Synchronous sampling change to asynchronous

RLlib uses synchronous_parallel_sample when collecting data from multiple workers.
sample_batches = ray.get([worker.sample.remote() for worker in worker_set.remote_workers()])
This function means that each worker samples a round of episode respectively and then samples the next round. Will this synchronous method slow down the sampling rate of multiple workers? For example, one worker collects an episode quickly while another worker collects it slowly. Are there any problems if you rewrite this method to be asynchronous? Will it affect training?

Hi @zhangzhang,

I think the idea of the synchronous sampling algorithms is that is that you have a loop where you collect some fixed number of samples, do a training updates, samples new samples, update, … .

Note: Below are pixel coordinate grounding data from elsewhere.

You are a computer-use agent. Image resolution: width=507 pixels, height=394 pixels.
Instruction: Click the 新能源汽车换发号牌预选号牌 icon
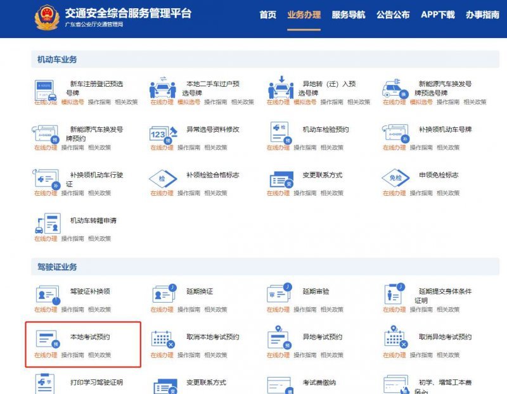(x=395, y=88)
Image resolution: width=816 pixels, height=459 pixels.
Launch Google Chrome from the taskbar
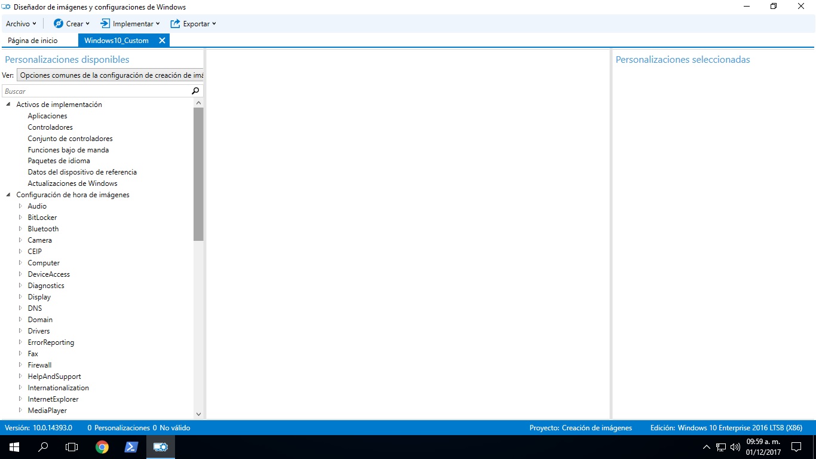(102, 447)
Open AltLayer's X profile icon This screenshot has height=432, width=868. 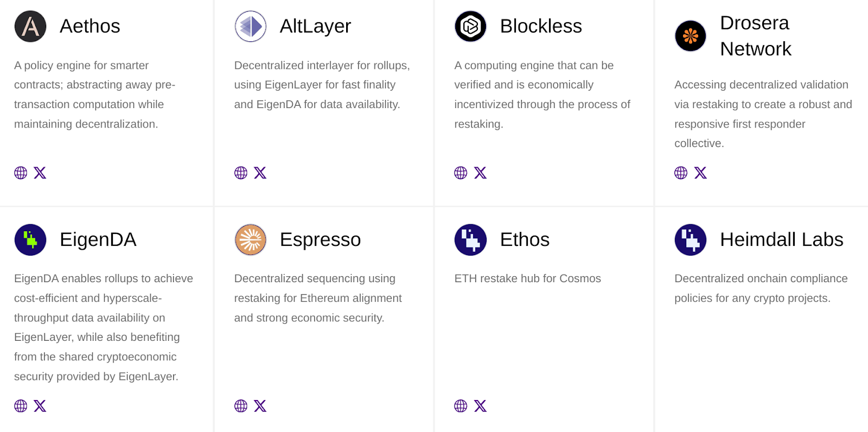tap(260, 173)
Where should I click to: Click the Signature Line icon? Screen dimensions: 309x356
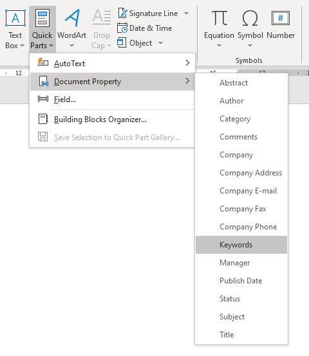coord(122,13)
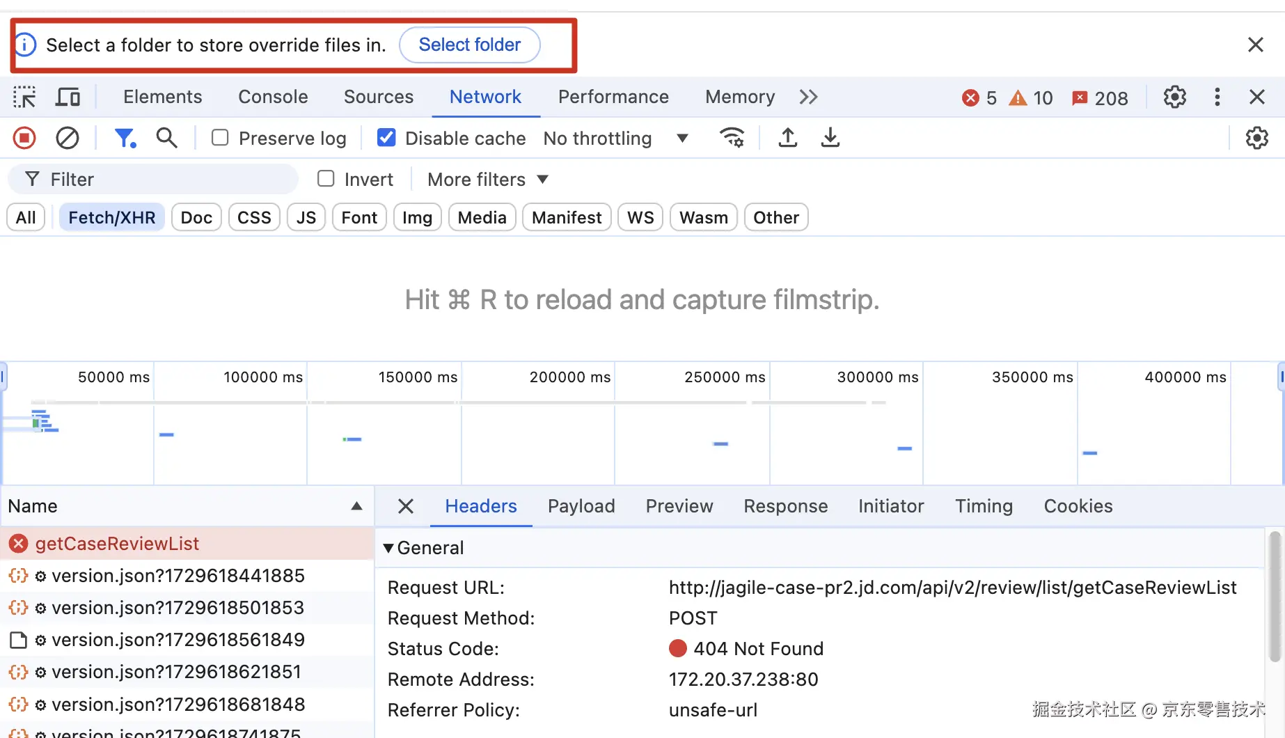Image resolution: width=1285 pixels, height=738 pixels.
Task: Stop recording network log
Action: (x=24, y=138)
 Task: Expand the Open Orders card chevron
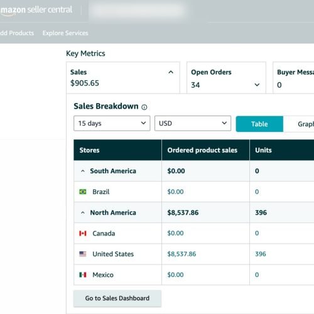pyautogui.click(x=257, y=85)
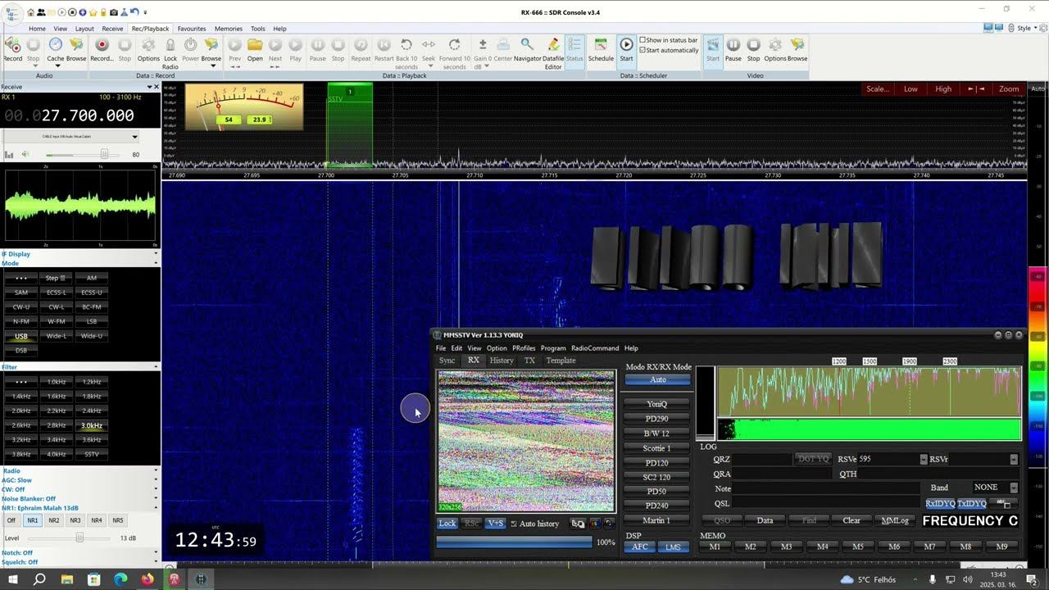The height and width of the screenshot is (590, 1049).
Task: Click the QRZ callsign input field
Action: 761,460
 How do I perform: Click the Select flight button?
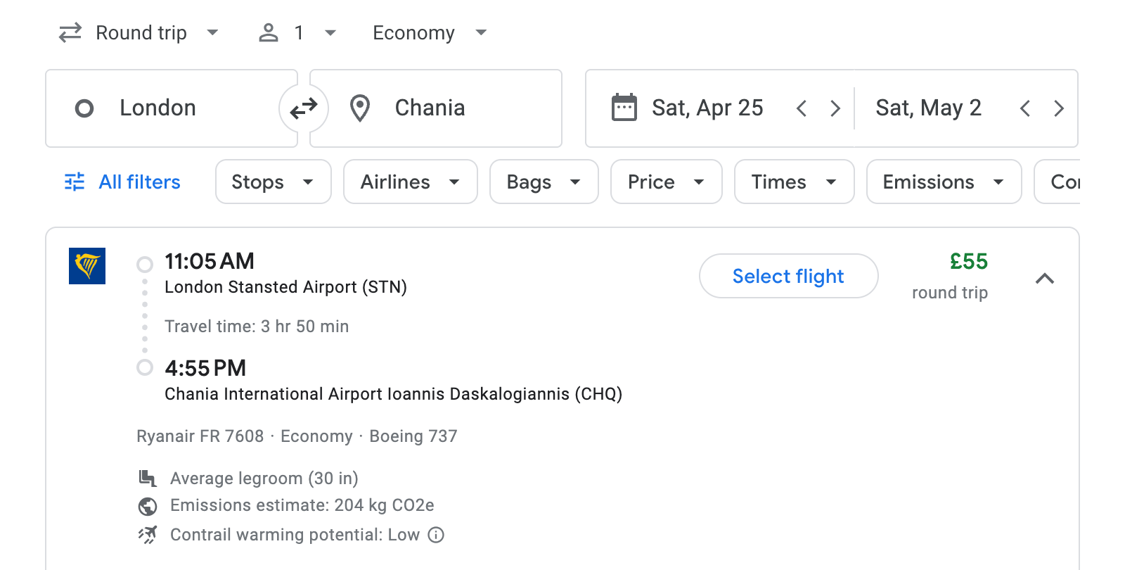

One thing that may not be obvious is that when you call .remote() that starts off asynchronous computation. The ray get will wait till all of them return but they are all running at the same time. It is not like it collects the first remote call before it starts the second.

There are asynchronous versions of many algorithms already implemented if that is what you are looking for. You can find them here: Algorithms — Ray 2.2.0

Did you have something else in mind with your question?

If one rollout samples to an episode too slowly, will it affect the sampling speed of other rollouts

yes that is correct @zhangzhang. However we typically sample fragments of a rollout to mitigate this, meaning that from each environment, we might only sample 4 timesteps before returning from a call to synchronous parallel sample.